Well... this is a surprise. I don't think that anyone was betting that this movie would get $51.1 million in its opening weekend. Like, no one at all. There was even less of a chance of it to dethrone The Amazing Spider-Man 2 after only one week in the U.S. Just, let that sink in for a bit. A multi-million dollar blockbuster that was completely funded by a major global corporation that was released around the world... has lost to a small budget comedy about frats and family. We live in a strange world. What's even stranger is that, I'm kind of thankful for it.

Neighbors is about a married couple, played by Seth Rogen and Rose Byrne, who have a baby and movie into a new house in a nice quiet suburban neighborhood. However, they soon have to deal with new neighbors that move in across the street, which just so happens to be a frat called Delta Psi, known infamously for their insane parties. At first Seth Rogen and Rose Byrne go over to make sure that they won't be too loud at night, because they want their baby to sleep, but eventually things get too out of control for both of them, leading to an epic war with the frat house's president Teddy, played by Zac Efron, to get the frat to finally leave the neighborhood.

This movie boils down to a giant prank war between the two parties, and its quite satisfying to watch as well. Each side has a whole array of various tricks and schemes that they inflict on each other, like using airbags, destroying water pipes, synthetic dildos, and even fireworks. Of course we're always on the side of the people who want their baby to sleep, but both sides use horrible tricks and pranks to accomplish what they need to and it makes everyone look ridiculous, but in a good way. You kind of have to laugh when a person sits down in a chair and an airbag shoots them straight into the sky.

"It's like if a gay man designed him in a lab!"
But the gags stretch out from being just related to the prank war between Teddy and the family, with a few good scenes involving just Rose Byrne and Seth Rogen, like when Rose needs to breast feed her baby because she's over lactated. The results are absolute hilarity and filled with all of the cow puns you could ever ask for. But that scene is a good summation of the movie's real sense of humor though. It balances itself between outrageous gags and situations while simultaneously being witty and sharp. Or witty might be going a bit too far with the humor, maybe just stupid puns, but even then it doesn't fit the idea of what stupid puns are. When I think of stupid puns, I think of cheesy kids movies that need a quick laugh with no buildup or payoff. Here, there are puns, but they have a point to them.

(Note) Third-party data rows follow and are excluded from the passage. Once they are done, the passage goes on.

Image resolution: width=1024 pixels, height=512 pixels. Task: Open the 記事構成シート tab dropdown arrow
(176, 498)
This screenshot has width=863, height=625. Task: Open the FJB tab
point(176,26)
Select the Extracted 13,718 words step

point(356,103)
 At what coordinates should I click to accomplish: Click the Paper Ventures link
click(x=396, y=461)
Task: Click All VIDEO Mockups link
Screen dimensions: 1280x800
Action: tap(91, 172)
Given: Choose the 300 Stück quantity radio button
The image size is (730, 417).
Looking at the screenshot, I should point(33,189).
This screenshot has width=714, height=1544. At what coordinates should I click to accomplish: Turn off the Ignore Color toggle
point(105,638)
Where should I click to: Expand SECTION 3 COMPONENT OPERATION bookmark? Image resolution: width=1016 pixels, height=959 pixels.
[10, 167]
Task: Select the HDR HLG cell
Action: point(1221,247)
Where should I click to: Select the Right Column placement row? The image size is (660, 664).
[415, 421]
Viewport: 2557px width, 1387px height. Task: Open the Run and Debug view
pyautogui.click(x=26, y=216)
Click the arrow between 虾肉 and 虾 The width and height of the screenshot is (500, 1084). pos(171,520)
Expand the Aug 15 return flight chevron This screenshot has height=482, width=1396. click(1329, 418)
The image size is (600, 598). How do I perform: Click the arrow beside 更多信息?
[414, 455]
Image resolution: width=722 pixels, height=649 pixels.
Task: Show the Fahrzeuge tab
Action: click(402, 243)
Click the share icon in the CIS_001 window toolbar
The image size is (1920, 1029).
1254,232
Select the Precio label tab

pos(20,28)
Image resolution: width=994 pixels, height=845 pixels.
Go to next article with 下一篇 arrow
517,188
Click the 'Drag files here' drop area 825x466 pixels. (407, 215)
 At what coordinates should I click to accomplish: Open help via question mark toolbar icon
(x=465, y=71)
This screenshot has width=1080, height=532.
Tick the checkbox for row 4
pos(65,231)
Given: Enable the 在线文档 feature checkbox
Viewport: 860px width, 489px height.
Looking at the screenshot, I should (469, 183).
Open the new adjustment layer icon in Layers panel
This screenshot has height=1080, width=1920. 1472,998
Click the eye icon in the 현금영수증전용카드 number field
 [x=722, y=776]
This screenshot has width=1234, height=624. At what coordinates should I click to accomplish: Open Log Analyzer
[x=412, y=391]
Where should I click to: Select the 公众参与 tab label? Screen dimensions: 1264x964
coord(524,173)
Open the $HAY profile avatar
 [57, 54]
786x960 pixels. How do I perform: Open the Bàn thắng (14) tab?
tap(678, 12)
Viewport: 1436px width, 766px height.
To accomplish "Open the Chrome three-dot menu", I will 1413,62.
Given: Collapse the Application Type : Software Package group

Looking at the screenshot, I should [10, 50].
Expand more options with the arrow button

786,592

Speaking of having a point, there's a really good emotional core to this movie as well that has you sympathize with both sides. Of course we can sympathize with Seth Rogen and Rose Byrne wanting their baby to sleep and having a happy family, but Teddy also turns into a sympathetic villain at the same time. He's a man who lives in the moment, for better or worse, and fears that eventually he'll become old like Seth Rogen and no longer have his charm and appeal, which is all he has going for him. Zac Efron, whether you like him or not, is a good actor and does a really good job in this movie. In fact, I would say that we can finally stop associating him with the abysmal High School Musical movies and the teenage dream idea into a cool, if not unpolished actor. We'll probably be seeing a lot more of him in the coming years, so you better get used to it.

You wanna know what else is refreshing about this movie? It's short. We live in an age where the average movie now is about two hours long give or take, whether the movie needs those two hours or not. I may have like The Amazing Spider-Man 2, but I certainly don't feel it needed to be over two hours long. It's nice to have a modest movie with a modest size, modest cast, and just be modest in its production overall. It knows what to focus on and what to do and doesn't try to complicate the formula. In the beginning, there's a scene with Seth Rogen's boss who looks like he's going to be a boss that wants to get really involved in Seth Rogen's life outside of work and be his friend, despite being the definition of an old guy trying to be cool. But the movie never goes down that route and we only see his character twice in the whole movie. The movie focuses on what it needs to focus on and trims the fat.

Yay for raves!
If I can be perfectly blunt, 2014 has sucked for movies so far. This year has just been filled with wasted potential and mediocre content to the point of frustration. I will eventually be seeing Robocop, but from what I've heard it's painfully average and misses the point of the character. Nothing has justified me thinking that this was a good year for movies and one or two good movies does not justify an entire year. This is the movie though that has given me hope for the summer season, since if we can keep getting movies along these levels of quality, movies that know what they are doing and are good at it, then that would be great and I will take back everything I just said about this year.

Neighbors isn't going to redefine the comedy, but it takes the solid foundation of movies like American Pie and essentially every Seth Rogen movie ever into a nice hybrid. If I could equate Neighbors to a sandwich, it would be a turkey grilled cheese sandwich. It's gooey and delicious, if not a bit simple, but it's a grilled cheese sandwich, you know what you were going to get anyway. It doesn't try to be anything ore than a grilled cheese sandwich, but you're thankful that you were able to get something nice and simple for lunch. That's why I give Neighbors, for its humor, well acted performances, and nice emotional core, and solid 4 out of 5 stars.